El ñuto es una carne ablandada a golpes. Normalmente es el peor tipo de carne, lo que nadie quiere, un despojo.
El país está roto, entre otras razones, porque coexisten dos visiones sobre lo que es el aparato público. Por un lado, hay unos – no creo que sea la mayoría – que sienten que el Estado es un trapo de carne al que hay que desgarrar con los dientes. Similar a lo que haría una jauría de perros callejeros, se abalanza sobre una carroña que un carnicero botó en una calle sucia.
Otrora yo me acerqué a un partido político. Pensaba que ideológicamente me correspondería. Tenía entusiasmo por poner un granito de arena por el porvenir del país. Tuve una reunión con quien lo lideraba.

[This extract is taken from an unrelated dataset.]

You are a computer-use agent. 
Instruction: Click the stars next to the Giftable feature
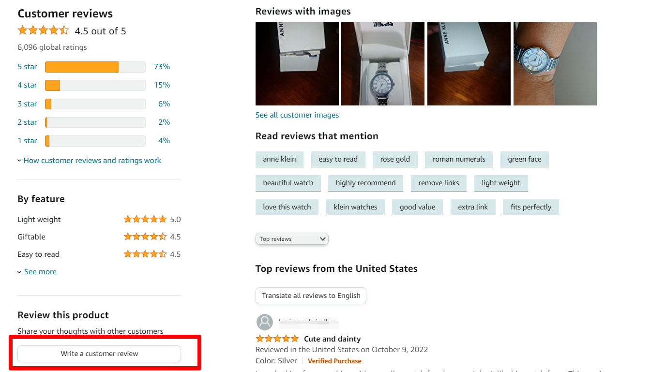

Salí con el alma por los suelos. Yo pensé encontrar pensamiento, propuestas, trabajo, proyecciones para el país. Nada de eso. El partido – casi entero – era un grupo de gente menos que mediocre, que no tendría un trabajo en otra parte, pero buscaban ser los siguientes Gabrielas Rivadeneiras. Cero estudios, cero méritos, y éxitos fáciles, rimbombantes y lucrativos.
Esas personas – que fueron expulsadas del aparato productivo por su escasa valía o incluso despedidas por su ineficiencia – ahora las veo en la Asamblea Nacional. Han aprendido a gritar, ahora hinchan el pecho cada vez que van a proclamar altisonantemente palabras que ni siquiera entienden a cabalidad: democracia, justicia, producción, derechos.
Afuera de ese aparato hay un cúmulo de personas que sí pudieron conseguir trabajos, cuyos esfuerzos sí les aseguró oportunidades (frecuentemente exiguas y frágiles, en consonancia con el contexto nacional, pero oportunidades de todas maneras). Estos ciudadanos buscan un Estado garantista de derechos, una estructura que viabilice la vida en común, que asegure la democracia y la justicia. Pero están afuera, sufriendo al ver cómo estos perros hambrientos desgarran cada nutriente que hay, con avidez y sobre todo con egoísmo. Impotentes, desesperados y excluidos.